Rewrite the entries from the line with "Export frame using" up to and including the line with "Open the Evaluation", keeping the requests, and multiply every coordinate in the answers by 1.8. Round the results to whole numbers, with halves rounded up, and leave all other numbers unchanged.

_Record excerpts_:
▼
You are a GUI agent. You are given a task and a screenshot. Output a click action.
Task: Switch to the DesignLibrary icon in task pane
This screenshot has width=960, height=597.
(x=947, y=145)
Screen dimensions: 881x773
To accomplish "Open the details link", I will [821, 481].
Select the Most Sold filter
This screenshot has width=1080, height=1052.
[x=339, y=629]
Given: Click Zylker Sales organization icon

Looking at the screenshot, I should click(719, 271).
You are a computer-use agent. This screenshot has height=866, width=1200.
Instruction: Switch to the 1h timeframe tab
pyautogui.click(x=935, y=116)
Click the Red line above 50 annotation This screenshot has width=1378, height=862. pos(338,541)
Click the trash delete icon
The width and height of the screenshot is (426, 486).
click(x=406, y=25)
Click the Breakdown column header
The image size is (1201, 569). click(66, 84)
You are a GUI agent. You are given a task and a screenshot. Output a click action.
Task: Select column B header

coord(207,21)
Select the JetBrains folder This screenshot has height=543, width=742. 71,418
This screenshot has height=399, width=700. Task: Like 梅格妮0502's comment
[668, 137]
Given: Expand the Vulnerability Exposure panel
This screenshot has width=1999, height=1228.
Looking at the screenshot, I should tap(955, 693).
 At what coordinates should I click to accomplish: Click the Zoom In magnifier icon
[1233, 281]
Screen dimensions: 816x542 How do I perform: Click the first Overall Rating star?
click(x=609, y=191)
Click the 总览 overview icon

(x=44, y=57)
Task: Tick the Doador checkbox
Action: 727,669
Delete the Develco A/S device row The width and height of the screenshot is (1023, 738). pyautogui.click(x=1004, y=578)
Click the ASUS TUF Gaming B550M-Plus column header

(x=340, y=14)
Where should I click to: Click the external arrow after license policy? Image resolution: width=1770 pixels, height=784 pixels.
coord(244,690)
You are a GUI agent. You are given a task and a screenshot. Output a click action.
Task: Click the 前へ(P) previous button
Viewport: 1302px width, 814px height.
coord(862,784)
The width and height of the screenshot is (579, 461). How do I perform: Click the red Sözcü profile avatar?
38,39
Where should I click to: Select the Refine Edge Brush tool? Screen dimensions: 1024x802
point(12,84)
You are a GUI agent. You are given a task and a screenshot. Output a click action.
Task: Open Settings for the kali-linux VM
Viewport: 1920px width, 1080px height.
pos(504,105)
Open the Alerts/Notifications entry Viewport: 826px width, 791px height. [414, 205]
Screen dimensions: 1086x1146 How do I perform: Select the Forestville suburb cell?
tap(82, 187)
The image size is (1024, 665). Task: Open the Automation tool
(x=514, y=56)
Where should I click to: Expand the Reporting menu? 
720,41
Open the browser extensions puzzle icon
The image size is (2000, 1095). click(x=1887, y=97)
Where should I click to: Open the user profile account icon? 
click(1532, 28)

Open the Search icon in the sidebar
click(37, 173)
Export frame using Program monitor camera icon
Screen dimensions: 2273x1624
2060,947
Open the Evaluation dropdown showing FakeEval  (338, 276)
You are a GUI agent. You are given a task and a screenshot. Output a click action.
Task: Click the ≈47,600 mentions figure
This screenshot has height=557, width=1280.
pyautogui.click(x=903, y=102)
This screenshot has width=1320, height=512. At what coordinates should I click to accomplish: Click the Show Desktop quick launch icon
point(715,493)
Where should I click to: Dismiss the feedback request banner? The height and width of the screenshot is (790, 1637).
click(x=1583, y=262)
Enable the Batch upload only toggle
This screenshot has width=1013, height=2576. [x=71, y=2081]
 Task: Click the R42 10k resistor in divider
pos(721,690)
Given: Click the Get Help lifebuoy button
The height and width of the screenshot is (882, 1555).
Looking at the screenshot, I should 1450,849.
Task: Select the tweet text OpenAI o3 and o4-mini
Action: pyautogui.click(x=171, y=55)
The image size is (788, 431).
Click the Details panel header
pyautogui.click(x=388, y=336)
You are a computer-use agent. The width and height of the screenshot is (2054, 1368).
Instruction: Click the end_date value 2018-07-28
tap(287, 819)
▲
_Answer to this task_:
Export frame using Program monitor camera icon
Screen dimensions: 2273x1624
3708,1705
Open the Evaluation dropdown showing FakeEval  (608, 497)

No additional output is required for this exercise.